Task prompt: Only the lines below starting at the one containing "Viewport: 1919px width, 1079px height." and ending at the one containing "Viewport: 595px width, 653px height." belong in the answer, each copied exactly.

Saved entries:

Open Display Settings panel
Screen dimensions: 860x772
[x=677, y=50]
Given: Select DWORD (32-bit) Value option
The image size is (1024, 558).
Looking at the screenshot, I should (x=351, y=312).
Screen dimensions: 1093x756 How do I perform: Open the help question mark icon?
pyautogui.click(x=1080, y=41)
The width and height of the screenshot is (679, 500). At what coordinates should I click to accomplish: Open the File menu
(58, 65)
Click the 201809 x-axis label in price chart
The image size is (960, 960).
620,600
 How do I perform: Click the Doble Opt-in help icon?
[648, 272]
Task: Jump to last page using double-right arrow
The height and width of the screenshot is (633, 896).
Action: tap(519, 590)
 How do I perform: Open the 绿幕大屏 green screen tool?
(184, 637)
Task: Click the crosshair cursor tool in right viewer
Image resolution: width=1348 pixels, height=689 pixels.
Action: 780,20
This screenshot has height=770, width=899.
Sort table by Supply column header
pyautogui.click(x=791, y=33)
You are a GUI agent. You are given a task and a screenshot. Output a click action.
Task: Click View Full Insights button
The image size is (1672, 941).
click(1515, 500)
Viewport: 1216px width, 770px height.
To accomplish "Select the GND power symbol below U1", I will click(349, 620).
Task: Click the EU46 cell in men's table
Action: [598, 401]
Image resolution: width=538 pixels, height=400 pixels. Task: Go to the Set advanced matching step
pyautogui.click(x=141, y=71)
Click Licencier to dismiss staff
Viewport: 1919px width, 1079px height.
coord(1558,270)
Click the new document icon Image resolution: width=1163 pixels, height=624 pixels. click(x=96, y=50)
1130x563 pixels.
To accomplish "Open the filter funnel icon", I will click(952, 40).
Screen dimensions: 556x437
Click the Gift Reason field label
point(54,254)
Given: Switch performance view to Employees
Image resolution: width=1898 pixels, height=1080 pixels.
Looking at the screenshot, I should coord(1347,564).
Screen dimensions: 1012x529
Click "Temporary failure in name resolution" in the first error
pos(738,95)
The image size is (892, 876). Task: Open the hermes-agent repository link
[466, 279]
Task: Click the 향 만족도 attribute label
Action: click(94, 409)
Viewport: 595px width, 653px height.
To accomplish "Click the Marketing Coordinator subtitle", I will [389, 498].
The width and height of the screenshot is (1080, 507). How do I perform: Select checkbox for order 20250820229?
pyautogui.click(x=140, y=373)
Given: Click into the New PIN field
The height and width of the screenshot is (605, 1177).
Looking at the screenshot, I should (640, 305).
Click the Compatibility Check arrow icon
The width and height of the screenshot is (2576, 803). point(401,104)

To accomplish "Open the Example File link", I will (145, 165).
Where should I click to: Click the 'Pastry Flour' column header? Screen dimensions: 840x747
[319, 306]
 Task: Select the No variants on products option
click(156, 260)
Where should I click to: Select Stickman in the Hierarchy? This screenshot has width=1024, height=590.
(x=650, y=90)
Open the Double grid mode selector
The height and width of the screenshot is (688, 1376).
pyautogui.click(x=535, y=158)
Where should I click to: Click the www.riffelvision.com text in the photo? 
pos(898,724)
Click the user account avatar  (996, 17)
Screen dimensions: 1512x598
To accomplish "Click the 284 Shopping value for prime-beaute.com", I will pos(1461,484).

Exercise result:
Viewport: 1919px width, 1079px height.
coord(1558,270)
Click the new document icon Image resolution: width=1163 pixels, height=624 pixels. click(x=96, y=50)
1130x563 pixels.
To accomplish "Open the filter funnel icon", I will click(952, 40).
Screen dimensions: 556x437
Click the Gift Reason field label
point(54,254)
Given: Switch performance view to Employees
Image resolution: width=1898 pixels, height=1080 pixels.
Looking at the screenshot, I should coord(1347,564).
Screen dimensions: 1012x529
Click "Temporary failure in name resolution" in the first error
pos(738,95)
The image size is (892, 876). Task: Open the hermes-agent repository link
[466, 279]
Task: Click the 향 만족도 attribute label
Action: click(94, 409)
Viewport: 595px width, 653px height.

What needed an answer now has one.